**Source text**
__________

# Yiff help?



## Aysling SilverFox (May 17, 2009)

I'm having problems writing my yiff bits..can someone help me? I can do bjs ok, but not the acctual yiff.


----------



## nybx4life (May 17, 2009)

Aysling SilverFox said:


> I'm having problems writing my yiff bits..can someone help me? I can do bjs ok, but not the acctual yiff.


 

Take from experience, if you got any.

If not, that's what other people's stuff is for, to take notes from.


----------



## ShadowEon (May 17, 2009)

Ever rp?Take it from some of that or read other yiffy stories and use that as a guide. You can just use your imagination too. =p


----------



## Xadera (May 19, 2009)

Definately look at the stuff of others. Also, try to put yourself in the situation. What do you feel? What do you do? What position do you use? And what sort of environment are you in? Is it hot? Are you sweaty? Is your partner hot and sweaty? Etc.

If you don't know how sex normally works, make something up  Most people won't notice if you write it well XD Though, if you really don't know how it actually works, then read up on wikipedia. Go through all the anatomy of the gentalia for both genders. There's a lot of emotion, kissing, and inserting of Peg A into Slot B. Plenty of dripping goo from both sides. If it's furry, you may also want to look up the specifics of each animal's genetalia (knots hold on, heat signals fertility, and hyena's are complicated) and their sexual habits (signs of submission, sexual displays, and sniffing). 

Also, scale it to the mood. If it's rough, then there's a lot of thrusting, humping, and groping. If it's romantic, there's gentle gliding, embracing, and caressing. If it's emotionless, then you don't really have much to write XD Be careful of your language as well in this regard. Dicks and cunts are vulgar, penises and vaginas are technical, members and slits are tongue-in-cheek. Petals dripping with sweet necter and erupting volcanoes with molten lava are really pretty sounding, and should be used very sparingly.

__________

**Extracted entries**

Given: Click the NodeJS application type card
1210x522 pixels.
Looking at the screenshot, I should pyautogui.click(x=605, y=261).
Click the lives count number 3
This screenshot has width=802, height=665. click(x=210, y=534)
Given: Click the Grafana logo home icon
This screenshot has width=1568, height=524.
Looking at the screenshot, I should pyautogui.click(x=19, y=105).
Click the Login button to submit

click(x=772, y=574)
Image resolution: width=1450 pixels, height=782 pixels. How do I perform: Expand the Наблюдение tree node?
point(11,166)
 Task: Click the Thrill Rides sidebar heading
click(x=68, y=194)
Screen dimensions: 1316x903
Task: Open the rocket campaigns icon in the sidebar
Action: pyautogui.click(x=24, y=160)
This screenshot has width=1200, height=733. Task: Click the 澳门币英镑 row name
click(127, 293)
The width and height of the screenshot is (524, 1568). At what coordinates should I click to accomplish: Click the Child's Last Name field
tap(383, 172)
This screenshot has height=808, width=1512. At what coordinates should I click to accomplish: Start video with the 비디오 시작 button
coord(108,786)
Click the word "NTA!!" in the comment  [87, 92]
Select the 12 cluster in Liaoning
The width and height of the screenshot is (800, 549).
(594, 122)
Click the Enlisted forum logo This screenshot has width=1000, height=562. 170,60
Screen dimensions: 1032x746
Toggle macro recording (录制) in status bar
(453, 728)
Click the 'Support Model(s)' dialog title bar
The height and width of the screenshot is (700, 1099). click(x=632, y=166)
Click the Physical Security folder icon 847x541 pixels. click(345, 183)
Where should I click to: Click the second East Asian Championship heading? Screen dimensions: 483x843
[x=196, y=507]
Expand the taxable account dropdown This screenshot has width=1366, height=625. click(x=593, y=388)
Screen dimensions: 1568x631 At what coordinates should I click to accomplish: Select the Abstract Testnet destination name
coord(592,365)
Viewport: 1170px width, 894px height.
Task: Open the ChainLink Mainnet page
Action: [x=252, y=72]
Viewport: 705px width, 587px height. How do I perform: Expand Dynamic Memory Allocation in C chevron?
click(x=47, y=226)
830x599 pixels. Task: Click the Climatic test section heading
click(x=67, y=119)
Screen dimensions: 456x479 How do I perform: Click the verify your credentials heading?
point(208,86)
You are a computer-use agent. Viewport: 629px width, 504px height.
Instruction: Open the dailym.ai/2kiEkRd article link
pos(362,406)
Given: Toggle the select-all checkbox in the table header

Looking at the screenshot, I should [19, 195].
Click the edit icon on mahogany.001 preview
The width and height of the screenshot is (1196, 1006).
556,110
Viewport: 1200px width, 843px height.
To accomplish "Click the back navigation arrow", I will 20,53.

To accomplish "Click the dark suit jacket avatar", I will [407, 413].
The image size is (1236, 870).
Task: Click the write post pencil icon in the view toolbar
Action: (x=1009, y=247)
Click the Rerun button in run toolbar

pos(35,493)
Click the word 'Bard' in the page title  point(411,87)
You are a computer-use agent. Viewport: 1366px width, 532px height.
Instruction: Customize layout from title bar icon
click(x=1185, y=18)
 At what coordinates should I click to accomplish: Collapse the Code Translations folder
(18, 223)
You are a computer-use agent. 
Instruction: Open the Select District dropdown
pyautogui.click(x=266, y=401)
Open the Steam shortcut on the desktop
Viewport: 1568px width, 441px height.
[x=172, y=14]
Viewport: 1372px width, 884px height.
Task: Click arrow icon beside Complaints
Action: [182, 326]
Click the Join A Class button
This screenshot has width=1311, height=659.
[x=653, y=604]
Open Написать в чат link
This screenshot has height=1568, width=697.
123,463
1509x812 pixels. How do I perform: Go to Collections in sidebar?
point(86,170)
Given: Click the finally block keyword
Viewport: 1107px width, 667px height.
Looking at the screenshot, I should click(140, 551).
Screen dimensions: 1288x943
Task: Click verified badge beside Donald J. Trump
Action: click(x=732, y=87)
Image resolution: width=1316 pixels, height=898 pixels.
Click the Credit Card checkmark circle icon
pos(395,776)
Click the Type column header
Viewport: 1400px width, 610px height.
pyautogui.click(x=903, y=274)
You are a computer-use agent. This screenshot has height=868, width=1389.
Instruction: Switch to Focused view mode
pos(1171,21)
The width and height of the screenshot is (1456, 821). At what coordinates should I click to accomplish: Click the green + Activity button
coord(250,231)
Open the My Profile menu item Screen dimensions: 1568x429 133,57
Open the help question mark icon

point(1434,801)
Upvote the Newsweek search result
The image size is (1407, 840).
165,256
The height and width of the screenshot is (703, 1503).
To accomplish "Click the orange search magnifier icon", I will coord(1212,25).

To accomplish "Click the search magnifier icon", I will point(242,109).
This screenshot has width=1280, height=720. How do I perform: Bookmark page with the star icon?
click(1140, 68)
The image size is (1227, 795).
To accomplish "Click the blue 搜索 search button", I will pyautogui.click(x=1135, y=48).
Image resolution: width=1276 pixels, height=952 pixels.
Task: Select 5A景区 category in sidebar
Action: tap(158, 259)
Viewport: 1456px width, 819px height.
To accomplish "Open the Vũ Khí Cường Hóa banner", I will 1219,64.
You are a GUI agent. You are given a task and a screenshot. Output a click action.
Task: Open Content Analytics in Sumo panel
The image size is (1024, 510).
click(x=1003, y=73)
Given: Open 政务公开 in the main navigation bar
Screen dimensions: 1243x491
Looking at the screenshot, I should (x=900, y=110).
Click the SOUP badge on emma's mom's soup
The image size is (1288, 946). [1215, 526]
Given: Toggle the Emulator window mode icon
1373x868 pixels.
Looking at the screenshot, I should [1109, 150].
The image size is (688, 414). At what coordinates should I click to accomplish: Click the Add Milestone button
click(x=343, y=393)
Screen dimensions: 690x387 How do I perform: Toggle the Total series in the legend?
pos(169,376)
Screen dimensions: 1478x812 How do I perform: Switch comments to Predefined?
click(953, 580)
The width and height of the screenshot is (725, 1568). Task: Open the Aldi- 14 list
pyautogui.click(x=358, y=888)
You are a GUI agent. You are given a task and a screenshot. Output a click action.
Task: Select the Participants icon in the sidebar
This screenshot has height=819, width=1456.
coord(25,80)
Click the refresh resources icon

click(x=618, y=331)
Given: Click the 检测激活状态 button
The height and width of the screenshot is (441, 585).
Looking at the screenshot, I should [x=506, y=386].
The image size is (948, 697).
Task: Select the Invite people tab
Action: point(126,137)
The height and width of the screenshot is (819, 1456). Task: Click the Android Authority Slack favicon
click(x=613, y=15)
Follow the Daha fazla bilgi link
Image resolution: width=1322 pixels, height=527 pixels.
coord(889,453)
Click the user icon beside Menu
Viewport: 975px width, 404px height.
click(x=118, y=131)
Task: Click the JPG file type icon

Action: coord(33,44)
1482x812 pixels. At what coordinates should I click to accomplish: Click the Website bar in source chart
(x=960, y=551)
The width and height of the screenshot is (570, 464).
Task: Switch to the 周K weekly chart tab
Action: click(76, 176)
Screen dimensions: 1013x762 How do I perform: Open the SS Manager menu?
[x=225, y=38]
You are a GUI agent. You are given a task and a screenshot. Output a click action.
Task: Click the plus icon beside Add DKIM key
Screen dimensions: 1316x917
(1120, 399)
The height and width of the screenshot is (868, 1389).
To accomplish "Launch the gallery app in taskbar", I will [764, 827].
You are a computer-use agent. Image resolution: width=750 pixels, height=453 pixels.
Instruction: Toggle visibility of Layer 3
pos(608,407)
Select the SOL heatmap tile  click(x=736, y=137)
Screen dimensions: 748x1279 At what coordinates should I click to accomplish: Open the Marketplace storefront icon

__________

**What to produce**
Which website does Xadera recommend reading up on in the forum thread?

**Answer**
Wikipedia.